Quando o sistema pronto é a escolha certa
Vale dizer isso com todas as letras, mesmo sendo uma empresa que desenvolve sob medida.
Processo padrão. Contabilidade, folha de pagamento, e-mail, CRM básico. Se milhares de empresas fazem igual, alguém já construiu melhor e mais barato do que você conseguiria — e continua melhorando enquanto você dorme.
Urgência real. Sistema pronto entra em semanas; projeto sob medida leva meses. Problema pra ontem se resolve com o que já existe.
Processo ainda indefinido. Se a operação muda toda hora porque a empresa ainda está descobrindo como trabalha, congelar isso em software sai caro. Use o pronto até estabilizar.
Orçamento apertado com dor pequena. Gargalo que custa poucas horas por mês não paga projeto nenhum. Resolve na mão, ataca o grande primeiro.
Quando sob medida se paga
A regra é sua e é o diferencial. Quando o jeito da sua empresa operar é o motivo de o cliente escolher você, enfiar isso num sistema genérico apaga a vantagem.
Os sistemas não conversam.

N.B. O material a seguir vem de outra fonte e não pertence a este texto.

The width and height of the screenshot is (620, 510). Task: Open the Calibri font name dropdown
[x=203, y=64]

Média empresa costuma ter três ou quatro sistemas que não se falam e uma pessoa no meio, copiando dado de um pro outro. Esse meio-de-campo é onde sob medida paga mais rápido, e quase sempre sem trocar nenhum dos sistemas que já estão lá — o que derruba a objeção do "vou ter que jogar tudo fora".
O volume cresceu e o processo não. Quando dobrar o faturamento significa dobrar o administrativo, o problema é estrutural.

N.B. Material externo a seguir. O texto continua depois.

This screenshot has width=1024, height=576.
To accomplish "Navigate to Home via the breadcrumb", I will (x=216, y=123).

Você já paga caro por cada ajuste. Fornecedor que cobra uma fortuna toda vez que você pede uma adaptação, e ainda entrega meia resposta, já está te cobrando preço de sob medida. Só que sem as vantagens.
Como decidir sem chutar
Três perguntas, e você responde hoje:
Quantas exceções tem o processo? Liste os "nesse caso é diferente". Se forem poucos e em coisas secundárias, sistema pronto. Se forem muitos ou no coração da operação, sob medida.
Quanto trabalho manual sobra em volta do sistema atual? Some as horas gastas em planilha, retrabalho e conferência que existem porque o sistema não cobre. Esse é o custo real do encaixe ruim.
O que acontece se nada mudar por dois anos? Se a resposta for "a gente continua contratando gente pra dar conta", a decisão já está tomada.
Se as respostas apontarem pro sistema pronto, ótimo: é a saída mais barata e rápida, e a gente diria isso na sua cara. O diagnóstico da AXIS existe pra chegar nessa resposta com número — quantas exceções, quantas horas manuais, quanto custa cada caminho. Veja as soluções da AXIS ou agende seu diagnóstico, sem compromisso.
Dúvidas comuns
Qual a diferença entre sistema pronto e sistema sob medida?
O pronto é um produto que já existe, vendido igual pra muitas empresas, com mensalidade e implantação rápida. (No meio de TI ele também é chamado de "software de prateleira".) O sob medida é construído pro processo de uma empresa específica: custa mais no início, demora mais pra entrar no ar e se encaixa sem sobrar trabalho manual.
Sob medida é sempre mais caro?
No começo, quase sempre. No total, depende de quanto trabalho manual sobra em volta do sistema pronto. Um sistema barato que exige duas pessoas mantendo planilha do lado pode custar mais em dois anos do que um projeto sob medida.
Dá pra usar os dois?
É o mais comum, e costuma ser a melhor saída. Sistema pronto nos processos padrão (contábil, folha, e-mail) e sob medida onde está o seu diferencial ou a ligação entre sistemas que não conversam.
Quanto tempo leva um projeto sob medida?
Varia muito com o escopo, e desconfie de quem promete prazo antes de olhar a operação. O que encurta é começar por um gargalo só, entregar funcionando e crescer a partir dali — em vez de tentar cobrir a empresa inteira de uma vez.
E se eu escolher errado?
Errar com sistema pronto sai mais barato: cancela a assinatura e migra, perdendo o tempo da implantação. Errar com sob medida custa mais, mas o código é seu e dá pra corrigir o rumo. Por isso o tamanho do primeiro passo importa mais que a escolha do modelo.